__Objective__:
Rewrite the data below, replacing every "Image resolution" with "Screen resolution" and changing nothing else.

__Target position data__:

%%

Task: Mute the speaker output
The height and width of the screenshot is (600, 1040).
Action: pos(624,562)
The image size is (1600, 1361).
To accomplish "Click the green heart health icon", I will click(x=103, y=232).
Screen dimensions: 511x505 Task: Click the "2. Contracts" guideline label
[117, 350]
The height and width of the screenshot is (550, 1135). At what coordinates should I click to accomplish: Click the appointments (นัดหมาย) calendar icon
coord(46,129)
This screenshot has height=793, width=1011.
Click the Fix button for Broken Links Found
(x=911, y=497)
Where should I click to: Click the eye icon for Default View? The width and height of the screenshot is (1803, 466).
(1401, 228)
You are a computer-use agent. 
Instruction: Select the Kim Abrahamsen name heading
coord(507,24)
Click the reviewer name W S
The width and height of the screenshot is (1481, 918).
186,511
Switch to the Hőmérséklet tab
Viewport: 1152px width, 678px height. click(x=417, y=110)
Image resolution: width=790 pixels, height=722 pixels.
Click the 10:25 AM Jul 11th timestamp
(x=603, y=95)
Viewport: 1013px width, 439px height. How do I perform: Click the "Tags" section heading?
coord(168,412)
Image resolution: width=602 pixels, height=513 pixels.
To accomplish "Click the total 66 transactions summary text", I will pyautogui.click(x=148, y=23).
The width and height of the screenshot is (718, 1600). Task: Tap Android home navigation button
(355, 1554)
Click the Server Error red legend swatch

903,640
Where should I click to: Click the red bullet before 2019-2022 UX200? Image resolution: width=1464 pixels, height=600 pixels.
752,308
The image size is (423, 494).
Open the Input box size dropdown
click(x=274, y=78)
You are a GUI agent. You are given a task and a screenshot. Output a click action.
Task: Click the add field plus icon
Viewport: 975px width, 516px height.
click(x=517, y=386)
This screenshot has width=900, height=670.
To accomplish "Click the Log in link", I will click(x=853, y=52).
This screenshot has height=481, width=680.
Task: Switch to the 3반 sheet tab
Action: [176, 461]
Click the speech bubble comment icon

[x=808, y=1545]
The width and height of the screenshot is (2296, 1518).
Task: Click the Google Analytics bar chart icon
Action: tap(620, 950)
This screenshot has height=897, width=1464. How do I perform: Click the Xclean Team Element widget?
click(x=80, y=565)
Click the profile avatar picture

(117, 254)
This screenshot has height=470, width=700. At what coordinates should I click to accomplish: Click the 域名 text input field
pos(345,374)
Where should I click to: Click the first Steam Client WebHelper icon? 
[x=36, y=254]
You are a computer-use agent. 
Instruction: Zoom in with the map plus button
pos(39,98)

%%

__Result__:
Task: Mute the speaker output
The height and width of the screenshot is (600, 1040).
Action: pos(624,562)
The image size is (1600, 1361).
To accomplish "Click the green heart health icon", I will click(x=103, y=232).
Screen dimensions: 511x505 Task: Click the "2. Contracts" guideline label
[117, 350]
The height and width of the screenshot is (550, 1135). At what coordinates should I click to accomplish: Click the appointments (นัดหมาย) calendar icon
coord(46,129)
This screenshot has height=793, width=1011.
Click the Fix button for Broken Links Found
(x=911, y=497)
Where should I click to: Click the eye icon for Default View? The width and height of the screenshot is (1803, 466).
(1401, 228)
You are a computer-use agent. 
Instruction: Select the Kim Abrahamsen name heading
coord(507,24)
Click the reviewer name W S
The width and height of the screenshot is (1481, 918).
186,511
Switch to the Hőmérséklet tab
Viewport: 1152px width, 678px height. click(x=417, y=110)
Screen resolution: width=790 pixels, height=722 pixels.
Click the 10:25 AM Jul 11th timestamp
(x=603, y=95)
Viewport: 1013px width, 439px height. How do I perform: Click the "Tags" section heading?
coord(168,412)
Screen resolution: width=602 pixels, height=513 pixels.
To accomplish "Click the total 66 transactions summary text", I will pyautogui.click(x=148, y=23).
The width and height of the screenshot is (718, 1600). Task: Tap Android home navigation button
(355, 1554)
Click the Server Error red legend swatch

903,640
Where should I click to: Click the red bullet before 2019-2022 UX200? Screen resolution: width=1464 pixels, height=600 pixels.
752,308
The image size is (423, 494).
Open the Input box size dropdown
click(x=274, y=78)
You are a GUI agent. You are given a task and a screenshot. Output a click action.
Task: Click the add field plus icon
Viewport: 975px width, 516px height.
click(x=517, y=386)
This screenshot has width=900, height=670.
To accomplish "Click the Log in link", I will click(x=853, y=52).
This screenshot has height=481, width=680.
Task: Switch to the 3반 sheet tab
Action: [176, 461]
Click the speech bubble comment icon

[x=808, y=1545]
The width and height of the screenshot is (2296, 1518).
Task: Click the Google Analytics bar chart icon
Action: tap(620, 950)
This screenshot has height=897, width=1464. How do I perform: Click the Xclean Team Element widget?
click(x=80, y=565)
Click the profile avatar picture

(117, 254)
This screenshot has height=470, width=700. At what coordinates should I click to accomplish: Click the 域名 text input field
pos(345,374)
Where should I click to: Click the first Steam Client WebHelper icon? 
[x=36, y=254]
You are a computer-use agent. 
Instruction: Zoom in with the map plus button
pos(39,98)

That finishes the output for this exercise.